The computing device 1000 includes a storage device 1006 includes storage for storing data or instructions. As an example, and not by way of limitation, the storage device 1006 can include a non-transitory storage medium described above. The storage device 1006 may include a hard disk drive (HDD), flash memory, a Universal Serial Bus (USB) drive or a combination these or other storage devices.

As shown, the computing device 1000 includes one or more I/O interfaces 1008, which are provided to allow a user to provide input to (such as user strokes), receive output from, and otherwise transfer data to and from the computing device 1000. These I/O interfaces 1008 may include a mouse, keypad or a keyboard, a touch screen, camera, optical scanner, network interface, modem, other known I/O devices or a combination of such I/O interfaces 1008. The touch screen may be activated with a stylus or a finger.

The I/O interfaces 1008 may include one or more devices for presenting output to a user, including, but not limited to, a graphics engine, a display (e.g., a display screen), one or more output drivers (e.g., display drivers), one or more audio speakers, and one or more audio drivers. In certain embodiments, I/O interfaces 1008 are configured to provide graphical data to a display for presentation to a user. The graphical data may be representative of one or more graphical user interfaces and/or any other graphical content as may serve a particular implementation.

The computing device 1000 can further include a communication interface 1010. The communication interface 1010 can include hardware, software, or both. The communication interface 1010 provides one or more interfaces for communication (such as, for example, packet-based communication) between the computing device and one or more other computing devices or one or more networks. As an example, and not by way of limitation, communication interface 1010 may include a network interface controller (NIC) or network adapter for communicating with an Ethernet or other wire-based network or a wireless NIC (WNIC) or wireless adapter for communicating with a wireless network, such as a WI-FI. The computing device 1000 can further include a bus 1012. The bus 1012 can include hardware, software, or both that connects components of computing device 1000 to each other.

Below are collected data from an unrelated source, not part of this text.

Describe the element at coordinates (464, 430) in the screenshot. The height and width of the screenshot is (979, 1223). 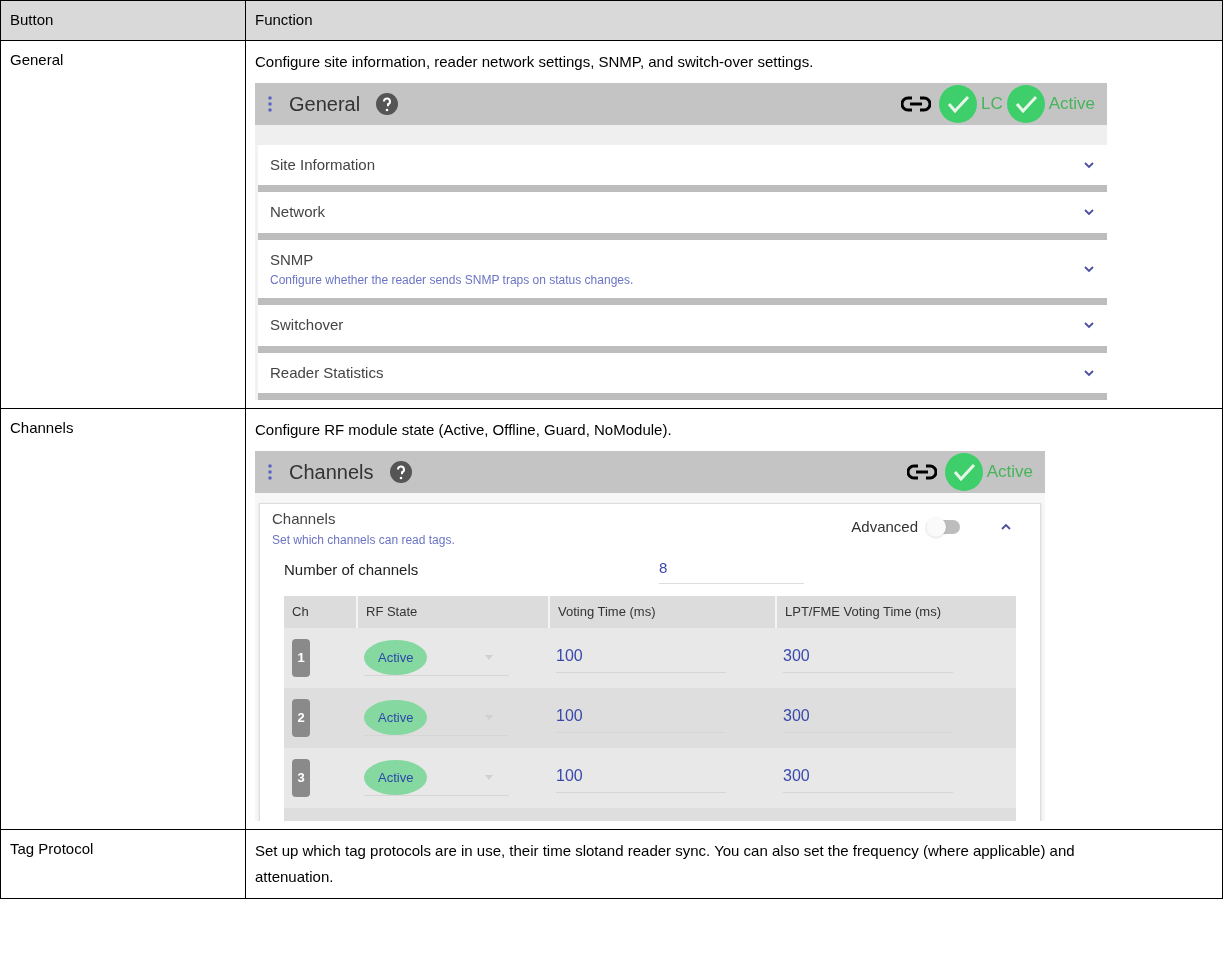
I see `function-text: Configure RF module state (Active, Offline, Guard, NoModule).` at that location.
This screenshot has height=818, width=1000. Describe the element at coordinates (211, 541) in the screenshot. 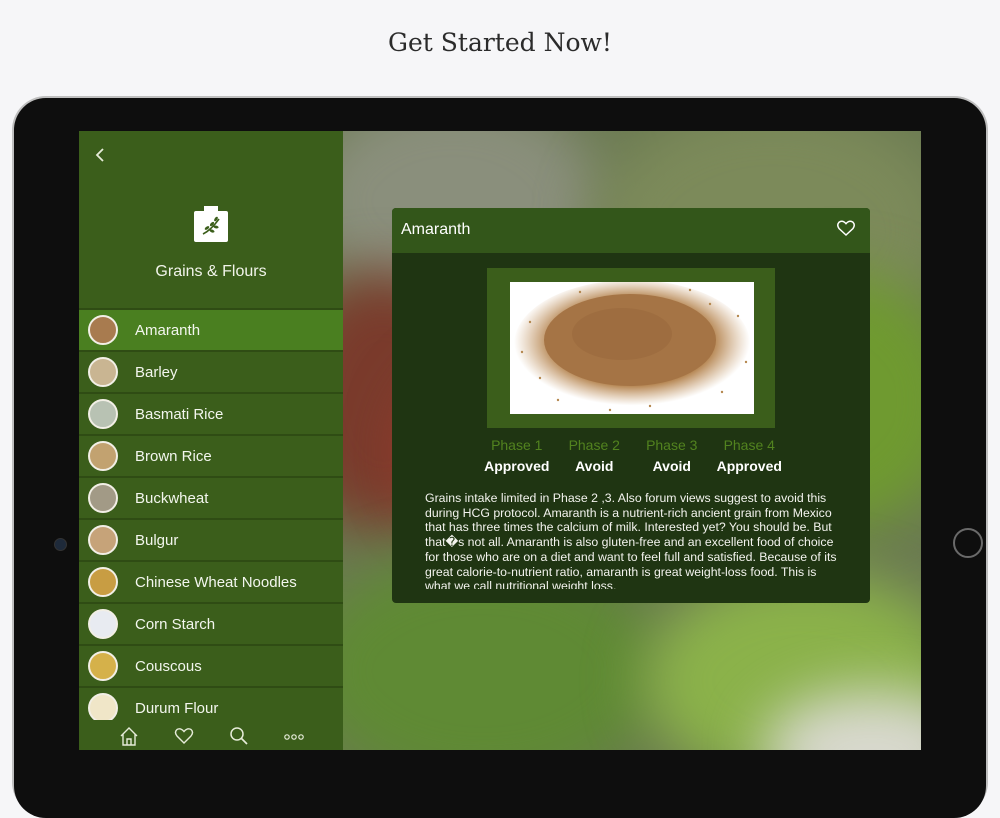

I see `list-item-bulgur: Bulgur` at that location.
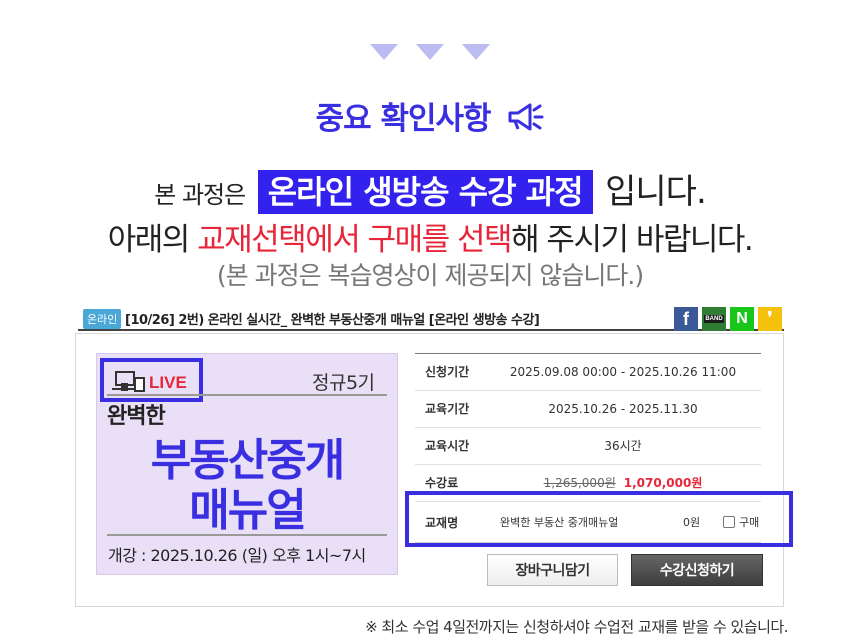  Describe the element at coordinates (623, 372) in the screenshot. I see `info-value: 2025.09.08 00:00 - 2025.10.26 11:00` at that location.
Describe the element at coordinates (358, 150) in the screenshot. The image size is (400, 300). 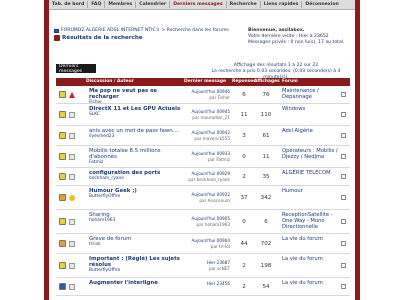
I see `right-border` at that location.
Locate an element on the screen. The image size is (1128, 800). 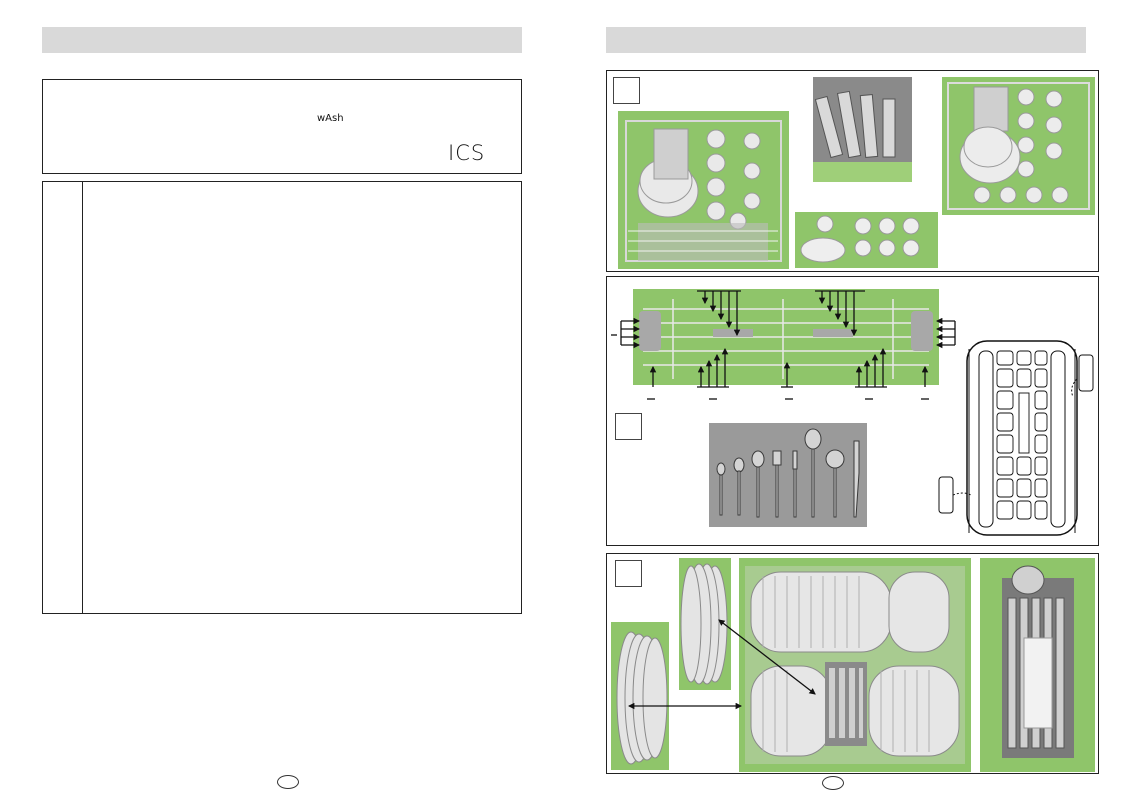
panel-basket-loading is located at coordinates (852, 171).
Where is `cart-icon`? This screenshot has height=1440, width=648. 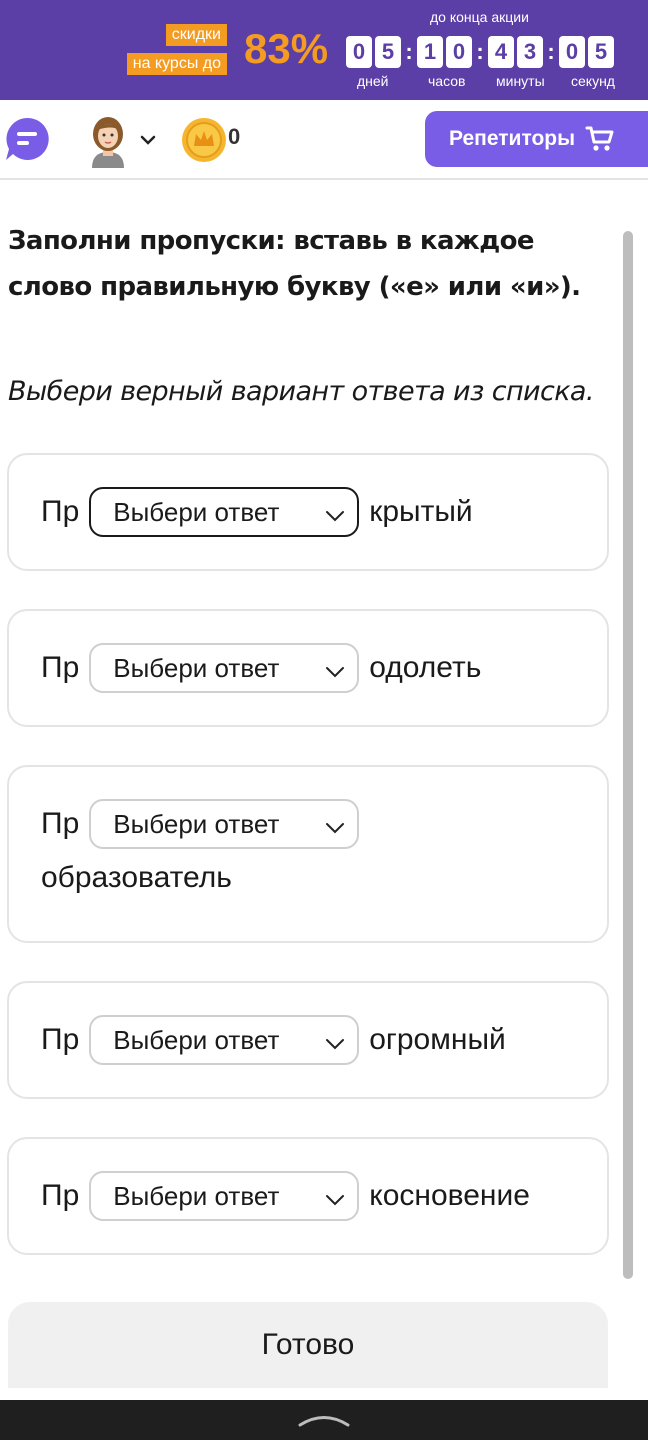 cart-icon is located at coordinates (600, 138).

In the foregoing specification, the invention has been described with reference to specific example embodiments thereof. Various embodiments and aspects of the invention(s) are described with reference to details discussed herein, and the accompanying drawings illustrate the various embodiments. The description above and drawings are illustrative of the invention and are not to be construed as limiting the invention. Numerous specific details are described to provide a thorough understanding of various embodiments of the present invention.

The present invention may be embodied in other specific forms without departing from its spirit or essential characteristics. The described embodiments are to be considered in all respects only as illustrative and not restrictive. For example, the methods described herein may be performed with less or more steps/acts or the steps/acts may be performed in differing orders. Additionally, the steps/acts described herein may be repeated or performed in parallel to one another or in parallel to different instances of the same or similar steps/acts. The scope of the invention is, therefore, indicated by the appended claims rather than by the foregoing description. All changes that come within the meaning and range of equivalency of the claims are to be embraced within their scope.